Parts of the book were painful to read, because I know it wasn't fiction. The vitriol, the racism, the profiling, the hate, the fear ... it all happened when plans for a proposed Muslim community center met with vicious opposition. And still happens. The talk show soundbites in Waldman's book have all been said somewhere, the articles already printed, the comments uttered repeatedly in real life. But even though it was realistic, it was still gut-wrenching to read.

The characters are assembled right out of a Law and Order episode: the stubborn and egotistical artist who, though agnostic, refuses to answer questions that would not be asked of a non-Muslim; the widow whose role is to represent the interests of the victims' families but finds herself at odds with them; the undocumented Bangladeshi Muslim woman who lost her husband in the towers; the working-class unfavorite son who finds the only meaning in his life in leading an anti-Islam movement.

SUPPLIED ENTRIES:
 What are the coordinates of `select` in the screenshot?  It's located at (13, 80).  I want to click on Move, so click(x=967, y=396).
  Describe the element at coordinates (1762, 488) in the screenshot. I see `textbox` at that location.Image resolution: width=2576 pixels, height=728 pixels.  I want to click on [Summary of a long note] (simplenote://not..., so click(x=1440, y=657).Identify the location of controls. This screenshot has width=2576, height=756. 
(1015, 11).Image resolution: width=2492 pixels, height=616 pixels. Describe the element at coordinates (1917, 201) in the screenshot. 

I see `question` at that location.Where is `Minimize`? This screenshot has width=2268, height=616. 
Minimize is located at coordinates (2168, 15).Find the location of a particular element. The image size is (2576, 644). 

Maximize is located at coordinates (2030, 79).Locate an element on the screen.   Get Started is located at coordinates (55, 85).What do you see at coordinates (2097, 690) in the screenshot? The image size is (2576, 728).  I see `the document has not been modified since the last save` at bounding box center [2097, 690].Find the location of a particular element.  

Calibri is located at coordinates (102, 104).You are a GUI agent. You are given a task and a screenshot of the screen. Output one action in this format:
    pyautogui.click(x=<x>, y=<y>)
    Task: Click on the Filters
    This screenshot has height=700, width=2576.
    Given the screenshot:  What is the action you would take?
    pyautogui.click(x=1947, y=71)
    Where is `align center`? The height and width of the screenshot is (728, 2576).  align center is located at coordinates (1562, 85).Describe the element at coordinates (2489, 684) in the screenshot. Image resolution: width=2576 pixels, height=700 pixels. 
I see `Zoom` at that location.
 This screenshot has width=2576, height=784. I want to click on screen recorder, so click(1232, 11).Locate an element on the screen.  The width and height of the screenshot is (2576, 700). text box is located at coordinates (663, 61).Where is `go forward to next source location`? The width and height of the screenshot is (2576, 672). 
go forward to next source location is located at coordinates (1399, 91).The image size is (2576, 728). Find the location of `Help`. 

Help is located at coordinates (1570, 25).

PROMPT:
Answer the following questions from the book review.
(a) According to the review, what plans met with vicious opposition?
(b) Which television series does the review say the characters seem to come from?
(c) Where did the undocumented Bangladeshi Muslim woman lose her husband?

RESULT FOR THIS TASK:
(a) Plans for a proposed Muslim community center.
(b) Law and Order.
(c) In the towers.